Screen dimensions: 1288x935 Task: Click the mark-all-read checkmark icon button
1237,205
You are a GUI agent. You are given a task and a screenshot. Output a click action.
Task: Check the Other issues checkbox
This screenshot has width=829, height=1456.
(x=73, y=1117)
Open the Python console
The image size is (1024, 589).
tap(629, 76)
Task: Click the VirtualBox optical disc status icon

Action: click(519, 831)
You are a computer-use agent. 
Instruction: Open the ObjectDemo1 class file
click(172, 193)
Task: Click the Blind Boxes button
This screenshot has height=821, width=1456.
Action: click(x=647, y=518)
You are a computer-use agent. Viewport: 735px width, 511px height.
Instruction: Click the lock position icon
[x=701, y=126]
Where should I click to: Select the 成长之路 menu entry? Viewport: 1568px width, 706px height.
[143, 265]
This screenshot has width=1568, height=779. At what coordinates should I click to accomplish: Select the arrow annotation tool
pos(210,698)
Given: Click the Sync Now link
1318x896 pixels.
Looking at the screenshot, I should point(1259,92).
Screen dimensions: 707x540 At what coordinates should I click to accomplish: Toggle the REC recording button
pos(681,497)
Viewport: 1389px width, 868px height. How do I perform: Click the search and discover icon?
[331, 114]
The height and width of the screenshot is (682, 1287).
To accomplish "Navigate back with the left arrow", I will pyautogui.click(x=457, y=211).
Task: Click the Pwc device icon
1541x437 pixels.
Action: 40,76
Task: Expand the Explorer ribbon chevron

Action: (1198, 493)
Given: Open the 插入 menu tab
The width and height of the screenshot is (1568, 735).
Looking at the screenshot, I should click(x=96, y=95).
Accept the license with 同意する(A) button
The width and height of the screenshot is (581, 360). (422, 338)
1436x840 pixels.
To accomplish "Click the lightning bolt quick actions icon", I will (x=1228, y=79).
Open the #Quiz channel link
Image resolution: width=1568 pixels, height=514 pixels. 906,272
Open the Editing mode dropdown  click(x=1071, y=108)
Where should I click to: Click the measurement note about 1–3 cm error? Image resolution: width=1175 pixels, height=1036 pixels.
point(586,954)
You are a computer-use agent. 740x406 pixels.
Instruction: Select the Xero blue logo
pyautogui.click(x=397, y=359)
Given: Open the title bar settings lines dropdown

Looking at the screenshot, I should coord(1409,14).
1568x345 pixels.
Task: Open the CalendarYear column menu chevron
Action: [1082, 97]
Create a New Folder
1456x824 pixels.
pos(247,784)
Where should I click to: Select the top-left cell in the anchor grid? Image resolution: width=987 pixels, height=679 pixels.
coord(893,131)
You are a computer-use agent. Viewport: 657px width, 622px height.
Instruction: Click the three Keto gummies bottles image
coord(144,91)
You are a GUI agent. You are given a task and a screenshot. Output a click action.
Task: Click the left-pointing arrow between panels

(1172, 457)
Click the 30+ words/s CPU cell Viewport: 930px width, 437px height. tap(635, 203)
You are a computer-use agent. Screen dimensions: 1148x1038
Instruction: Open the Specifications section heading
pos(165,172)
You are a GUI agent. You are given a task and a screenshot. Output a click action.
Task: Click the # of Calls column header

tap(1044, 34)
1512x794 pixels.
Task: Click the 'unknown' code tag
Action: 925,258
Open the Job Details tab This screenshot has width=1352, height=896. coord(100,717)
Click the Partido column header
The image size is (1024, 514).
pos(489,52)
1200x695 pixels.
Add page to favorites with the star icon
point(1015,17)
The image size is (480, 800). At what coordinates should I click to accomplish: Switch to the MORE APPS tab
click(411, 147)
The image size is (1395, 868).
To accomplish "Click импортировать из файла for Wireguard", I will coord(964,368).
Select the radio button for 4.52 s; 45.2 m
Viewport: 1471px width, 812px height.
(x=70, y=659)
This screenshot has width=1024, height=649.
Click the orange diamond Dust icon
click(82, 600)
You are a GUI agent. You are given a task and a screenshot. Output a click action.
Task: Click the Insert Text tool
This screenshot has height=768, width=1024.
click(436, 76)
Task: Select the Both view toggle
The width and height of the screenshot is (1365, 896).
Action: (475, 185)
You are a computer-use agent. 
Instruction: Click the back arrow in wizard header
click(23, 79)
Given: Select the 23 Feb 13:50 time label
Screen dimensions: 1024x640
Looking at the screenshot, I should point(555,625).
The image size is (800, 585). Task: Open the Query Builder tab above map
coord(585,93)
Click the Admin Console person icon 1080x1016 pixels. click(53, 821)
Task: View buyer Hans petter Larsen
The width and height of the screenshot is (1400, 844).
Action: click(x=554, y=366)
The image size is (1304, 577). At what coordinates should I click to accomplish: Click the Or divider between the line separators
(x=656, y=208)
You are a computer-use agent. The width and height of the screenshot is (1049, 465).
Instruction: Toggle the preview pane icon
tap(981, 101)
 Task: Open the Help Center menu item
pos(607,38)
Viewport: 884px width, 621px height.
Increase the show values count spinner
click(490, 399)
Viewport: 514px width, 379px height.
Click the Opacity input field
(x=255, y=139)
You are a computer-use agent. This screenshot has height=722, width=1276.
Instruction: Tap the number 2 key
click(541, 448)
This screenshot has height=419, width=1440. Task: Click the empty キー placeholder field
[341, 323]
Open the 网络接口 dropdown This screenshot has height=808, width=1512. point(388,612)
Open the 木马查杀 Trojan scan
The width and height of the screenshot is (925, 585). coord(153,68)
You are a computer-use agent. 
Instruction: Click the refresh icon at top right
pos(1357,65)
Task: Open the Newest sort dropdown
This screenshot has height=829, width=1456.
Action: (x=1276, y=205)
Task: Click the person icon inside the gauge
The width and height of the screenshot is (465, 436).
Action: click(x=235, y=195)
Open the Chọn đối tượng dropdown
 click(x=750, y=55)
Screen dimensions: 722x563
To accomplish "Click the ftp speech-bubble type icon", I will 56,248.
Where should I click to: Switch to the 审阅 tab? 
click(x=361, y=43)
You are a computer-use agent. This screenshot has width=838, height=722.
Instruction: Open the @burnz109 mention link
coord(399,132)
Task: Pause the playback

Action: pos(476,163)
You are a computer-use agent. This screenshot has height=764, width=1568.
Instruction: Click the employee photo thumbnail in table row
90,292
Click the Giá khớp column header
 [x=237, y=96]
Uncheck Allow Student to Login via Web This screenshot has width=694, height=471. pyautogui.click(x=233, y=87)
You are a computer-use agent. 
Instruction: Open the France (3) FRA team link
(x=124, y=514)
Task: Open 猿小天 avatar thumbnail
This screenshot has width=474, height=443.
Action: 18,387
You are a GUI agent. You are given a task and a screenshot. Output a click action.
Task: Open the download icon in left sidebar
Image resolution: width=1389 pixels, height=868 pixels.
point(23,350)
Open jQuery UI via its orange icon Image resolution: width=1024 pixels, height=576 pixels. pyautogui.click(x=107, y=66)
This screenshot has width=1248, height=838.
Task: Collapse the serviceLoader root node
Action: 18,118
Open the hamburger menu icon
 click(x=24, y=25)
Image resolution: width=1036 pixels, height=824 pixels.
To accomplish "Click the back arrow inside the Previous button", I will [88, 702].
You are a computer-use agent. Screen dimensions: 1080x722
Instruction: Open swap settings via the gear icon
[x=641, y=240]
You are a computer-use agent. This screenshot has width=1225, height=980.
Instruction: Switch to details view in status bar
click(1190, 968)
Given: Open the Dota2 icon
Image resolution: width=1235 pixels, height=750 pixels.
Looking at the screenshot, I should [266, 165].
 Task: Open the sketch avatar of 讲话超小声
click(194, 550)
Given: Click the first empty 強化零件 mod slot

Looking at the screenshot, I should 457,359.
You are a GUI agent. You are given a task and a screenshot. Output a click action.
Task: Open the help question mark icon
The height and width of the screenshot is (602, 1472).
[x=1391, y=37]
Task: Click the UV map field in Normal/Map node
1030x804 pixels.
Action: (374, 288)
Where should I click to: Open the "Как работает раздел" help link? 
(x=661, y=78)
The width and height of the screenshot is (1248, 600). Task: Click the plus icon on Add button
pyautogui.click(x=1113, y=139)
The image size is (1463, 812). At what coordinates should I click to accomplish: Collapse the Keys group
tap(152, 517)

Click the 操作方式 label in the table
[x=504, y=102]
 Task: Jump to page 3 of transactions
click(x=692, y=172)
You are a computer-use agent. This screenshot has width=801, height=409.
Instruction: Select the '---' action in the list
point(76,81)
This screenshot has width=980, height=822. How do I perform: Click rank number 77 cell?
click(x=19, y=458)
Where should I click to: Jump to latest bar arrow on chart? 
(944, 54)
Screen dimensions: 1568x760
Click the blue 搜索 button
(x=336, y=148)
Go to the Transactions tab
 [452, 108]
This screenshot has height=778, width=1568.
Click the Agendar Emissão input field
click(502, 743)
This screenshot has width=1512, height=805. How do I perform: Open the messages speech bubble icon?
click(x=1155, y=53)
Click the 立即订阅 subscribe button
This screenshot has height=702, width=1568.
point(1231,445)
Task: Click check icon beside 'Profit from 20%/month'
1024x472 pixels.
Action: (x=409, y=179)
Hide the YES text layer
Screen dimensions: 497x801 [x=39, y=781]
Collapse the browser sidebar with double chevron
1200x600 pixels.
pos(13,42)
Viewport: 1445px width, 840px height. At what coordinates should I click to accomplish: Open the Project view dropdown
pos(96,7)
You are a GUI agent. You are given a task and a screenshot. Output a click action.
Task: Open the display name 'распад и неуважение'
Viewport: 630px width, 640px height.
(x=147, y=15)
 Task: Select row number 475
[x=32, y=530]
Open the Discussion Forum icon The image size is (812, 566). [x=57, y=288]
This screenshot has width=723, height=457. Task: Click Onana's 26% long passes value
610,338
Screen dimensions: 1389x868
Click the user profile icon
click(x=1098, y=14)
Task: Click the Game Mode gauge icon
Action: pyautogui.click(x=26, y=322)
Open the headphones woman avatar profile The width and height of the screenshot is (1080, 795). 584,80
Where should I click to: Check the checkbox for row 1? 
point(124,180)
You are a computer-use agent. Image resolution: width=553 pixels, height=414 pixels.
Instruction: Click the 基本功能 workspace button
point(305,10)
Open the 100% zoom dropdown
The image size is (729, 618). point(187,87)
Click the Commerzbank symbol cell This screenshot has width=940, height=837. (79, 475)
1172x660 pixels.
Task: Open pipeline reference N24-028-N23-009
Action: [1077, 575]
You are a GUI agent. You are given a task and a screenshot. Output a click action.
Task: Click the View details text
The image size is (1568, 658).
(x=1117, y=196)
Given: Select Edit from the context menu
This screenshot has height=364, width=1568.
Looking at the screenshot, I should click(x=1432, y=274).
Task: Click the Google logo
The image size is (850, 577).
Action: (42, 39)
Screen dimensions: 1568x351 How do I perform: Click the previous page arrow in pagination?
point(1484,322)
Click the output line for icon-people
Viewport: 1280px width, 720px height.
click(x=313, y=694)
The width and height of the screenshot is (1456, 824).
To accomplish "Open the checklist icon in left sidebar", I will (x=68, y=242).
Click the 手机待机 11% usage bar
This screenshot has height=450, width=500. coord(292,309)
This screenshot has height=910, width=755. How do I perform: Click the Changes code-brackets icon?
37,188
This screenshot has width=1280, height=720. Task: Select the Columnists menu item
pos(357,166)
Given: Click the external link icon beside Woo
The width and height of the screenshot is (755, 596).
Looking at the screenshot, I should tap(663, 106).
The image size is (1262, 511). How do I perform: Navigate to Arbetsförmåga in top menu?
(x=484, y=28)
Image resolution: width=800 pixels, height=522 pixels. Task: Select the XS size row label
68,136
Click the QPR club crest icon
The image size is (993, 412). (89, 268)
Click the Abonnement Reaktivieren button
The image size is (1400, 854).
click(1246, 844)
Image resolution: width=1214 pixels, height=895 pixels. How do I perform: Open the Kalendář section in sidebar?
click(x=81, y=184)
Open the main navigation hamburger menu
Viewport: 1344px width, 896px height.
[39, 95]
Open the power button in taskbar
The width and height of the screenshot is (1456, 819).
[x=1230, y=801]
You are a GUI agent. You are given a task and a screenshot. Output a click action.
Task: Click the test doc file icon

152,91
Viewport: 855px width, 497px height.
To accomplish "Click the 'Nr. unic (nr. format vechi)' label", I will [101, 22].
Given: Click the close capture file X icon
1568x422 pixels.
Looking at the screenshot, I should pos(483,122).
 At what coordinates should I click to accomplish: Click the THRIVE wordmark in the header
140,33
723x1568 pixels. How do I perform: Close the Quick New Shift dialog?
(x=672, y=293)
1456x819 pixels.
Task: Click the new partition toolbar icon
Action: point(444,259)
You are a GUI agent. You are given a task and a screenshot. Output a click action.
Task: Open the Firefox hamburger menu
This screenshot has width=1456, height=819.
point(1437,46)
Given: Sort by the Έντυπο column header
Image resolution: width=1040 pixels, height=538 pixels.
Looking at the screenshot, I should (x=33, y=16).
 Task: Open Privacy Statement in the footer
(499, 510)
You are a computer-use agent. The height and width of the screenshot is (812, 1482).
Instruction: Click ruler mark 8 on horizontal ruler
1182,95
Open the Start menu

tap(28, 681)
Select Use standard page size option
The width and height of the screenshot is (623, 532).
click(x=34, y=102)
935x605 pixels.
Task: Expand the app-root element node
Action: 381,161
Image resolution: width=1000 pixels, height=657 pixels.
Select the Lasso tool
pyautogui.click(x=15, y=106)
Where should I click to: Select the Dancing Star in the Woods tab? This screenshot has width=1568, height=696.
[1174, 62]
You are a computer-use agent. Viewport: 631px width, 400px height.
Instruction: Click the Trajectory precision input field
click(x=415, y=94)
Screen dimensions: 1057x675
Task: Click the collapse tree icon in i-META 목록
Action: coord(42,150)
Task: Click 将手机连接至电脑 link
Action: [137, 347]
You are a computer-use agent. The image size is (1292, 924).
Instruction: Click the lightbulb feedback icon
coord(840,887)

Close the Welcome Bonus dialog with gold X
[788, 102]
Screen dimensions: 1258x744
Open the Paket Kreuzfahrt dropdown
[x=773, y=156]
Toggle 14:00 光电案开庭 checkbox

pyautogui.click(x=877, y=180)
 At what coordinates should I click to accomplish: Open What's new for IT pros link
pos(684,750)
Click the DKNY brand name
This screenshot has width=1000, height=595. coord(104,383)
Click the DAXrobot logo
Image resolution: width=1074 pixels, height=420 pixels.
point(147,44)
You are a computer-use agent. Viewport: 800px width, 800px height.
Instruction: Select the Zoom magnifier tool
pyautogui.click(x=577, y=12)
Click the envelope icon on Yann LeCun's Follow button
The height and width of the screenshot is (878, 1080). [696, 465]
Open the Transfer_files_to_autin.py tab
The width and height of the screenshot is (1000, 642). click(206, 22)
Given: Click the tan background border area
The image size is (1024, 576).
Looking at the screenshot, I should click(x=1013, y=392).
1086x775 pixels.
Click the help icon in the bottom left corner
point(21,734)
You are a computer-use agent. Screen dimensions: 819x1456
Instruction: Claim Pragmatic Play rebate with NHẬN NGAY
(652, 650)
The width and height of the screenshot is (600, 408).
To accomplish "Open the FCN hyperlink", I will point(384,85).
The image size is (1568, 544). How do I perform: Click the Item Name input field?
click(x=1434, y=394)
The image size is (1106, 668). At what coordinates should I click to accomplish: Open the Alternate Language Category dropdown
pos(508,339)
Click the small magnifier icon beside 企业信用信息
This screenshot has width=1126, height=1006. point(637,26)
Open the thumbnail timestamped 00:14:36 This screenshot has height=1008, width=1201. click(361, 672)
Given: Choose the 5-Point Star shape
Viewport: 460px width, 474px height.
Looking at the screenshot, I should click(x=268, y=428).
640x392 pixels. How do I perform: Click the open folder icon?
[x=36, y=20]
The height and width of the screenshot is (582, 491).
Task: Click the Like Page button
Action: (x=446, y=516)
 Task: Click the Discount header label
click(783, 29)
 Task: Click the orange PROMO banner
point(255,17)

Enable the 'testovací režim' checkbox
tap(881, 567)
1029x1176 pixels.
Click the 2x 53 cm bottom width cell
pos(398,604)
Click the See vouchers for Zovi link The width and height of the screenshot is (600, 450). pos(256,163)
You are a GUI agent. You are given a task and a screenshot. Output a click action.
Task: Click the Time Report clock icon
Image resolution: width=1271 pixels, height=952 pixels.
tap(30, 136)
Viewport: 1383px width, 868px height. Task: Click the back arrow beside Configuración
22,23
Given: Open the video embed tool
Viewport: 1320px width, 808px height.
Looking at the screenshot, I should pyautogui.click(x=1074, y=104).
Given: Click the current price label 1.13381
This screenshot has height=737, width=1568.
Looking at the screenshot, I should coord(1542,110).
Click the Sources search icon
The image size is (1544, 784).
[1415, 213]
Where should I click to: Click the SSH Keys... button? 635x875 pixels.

***

* AUFTRAG *
Wiederhole wortgetreu die Zeilen vom Anfang bis einschließlich der Zeile, die "Looking at the screenshot, I should point(1259,92)." enthält.

* DIE ANTWORT *
Screen dimensions: 1288x935 Task: Click the mark-all-read checkmark icon button
1237,205
You are a GUI agent. You are given a task and a screenshot. Output a click action.
Task: Check the Other issues checkbox
This screenshot has width=829, height=1456.
(x=73, y=1117)
Open the Python console
The image size is (1024, 589).
tap(629, 76)
Task: Click the VirtualBox optical disc status icon

Action: click(519, 831)
You are a computer-use agent. 
Instruction: Open the ObjectDemo1 class file
click(172, 193)
Task: Click the Blind Boxes button
This screenshot has height=821, width=1456.
Action: click(x=647, y=518)
You are a computer-use agent. Viewport: 735px width, 511px height.
Instruction: Click the lock position icon
[x=701, y=126]
Where should I click to: Select the 成长之路 menu entry? Viewport: 1568px width, 706px height.
[143, 265]
This screenshot has width=1568, height=779. At what coordinates should I click to accomplish: Select the arrow annotation tool
pos(210,698)
Given: Click the Sync Now link
1318x896 pixels.
Looking at the screenshot, I should point(1259,92).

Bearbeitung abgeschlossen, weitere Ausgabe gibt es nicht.